- [SHORT PROBLEM] Repeat everything from the line containing "The height and" through the end of the entries, substituting "Chile" for "Cuba" and leaving the rest unchanged. Omit the pictures from your answer.

- [DATA SECTION]
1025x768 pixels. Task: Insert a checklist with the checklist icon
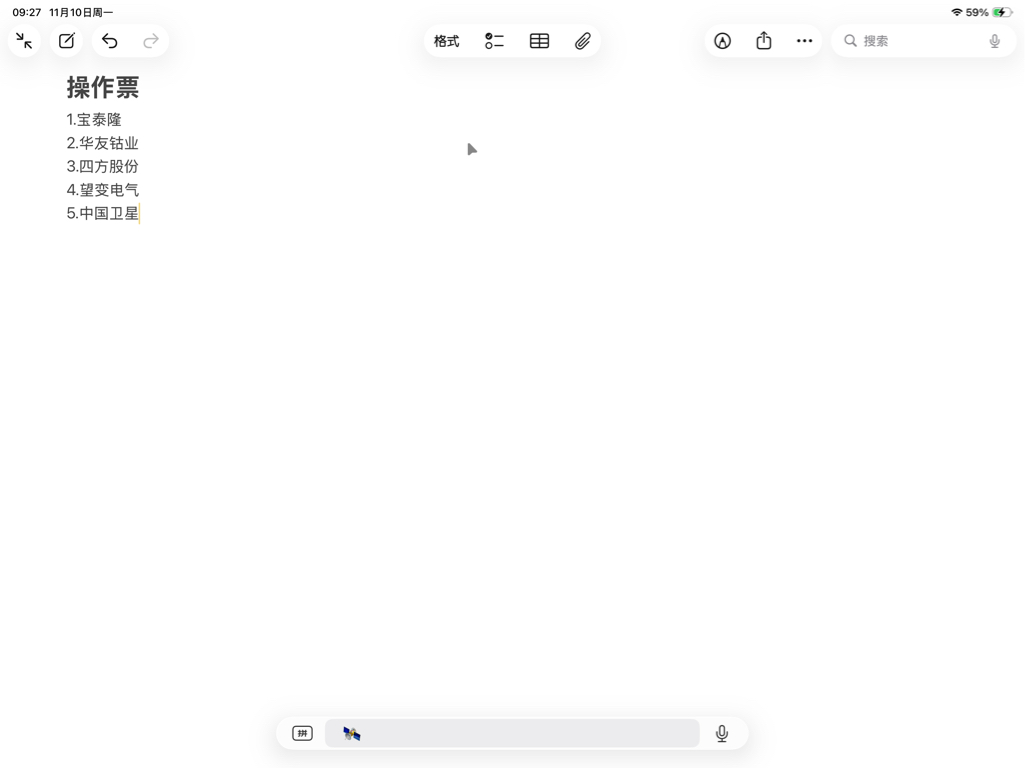coord(494,41)
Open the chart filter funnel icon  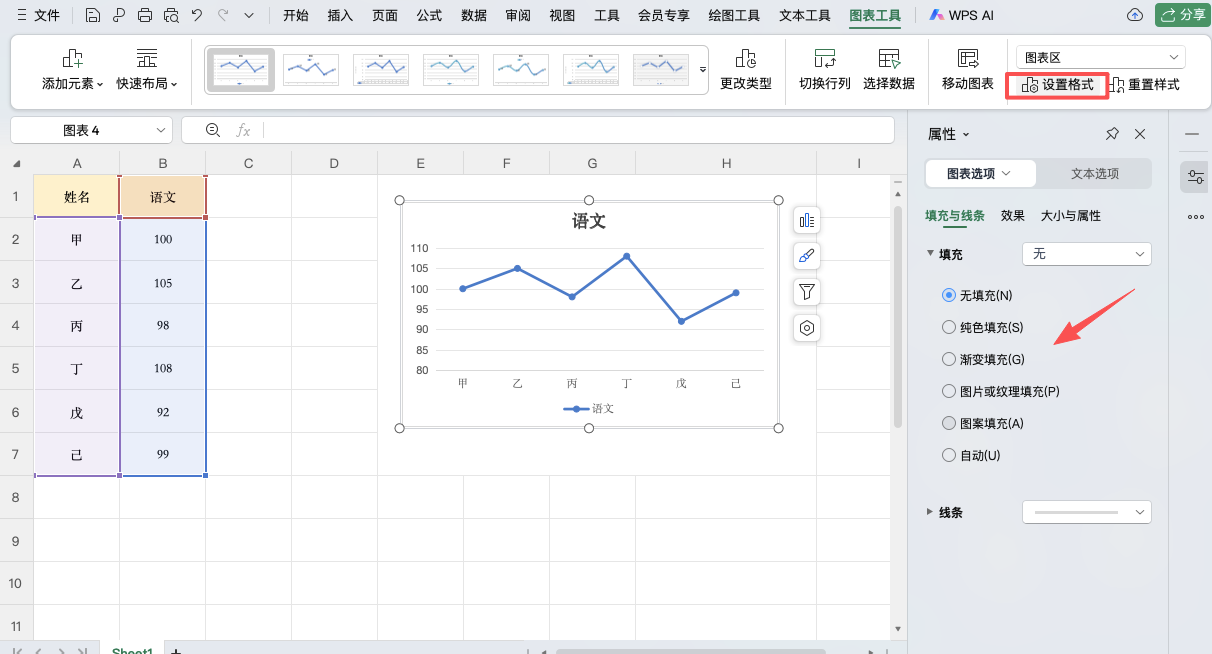point(806,291)
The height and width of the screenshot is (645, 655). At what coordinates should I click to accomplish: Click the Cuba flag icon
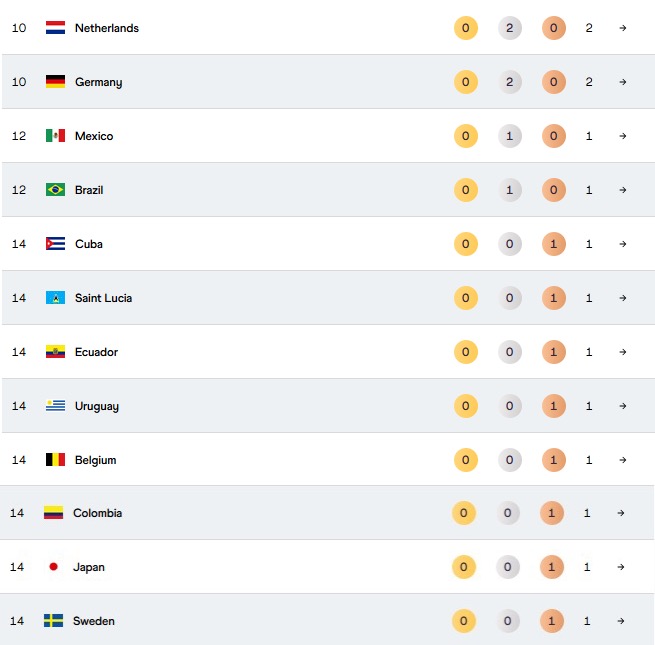pos(55,244)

- [ANSWER TO THIS TASK]
The height and width of the screenshot is (645, 655). At what coordinates should I click to accomplish: Click the Chile flag icon
pos(55,244)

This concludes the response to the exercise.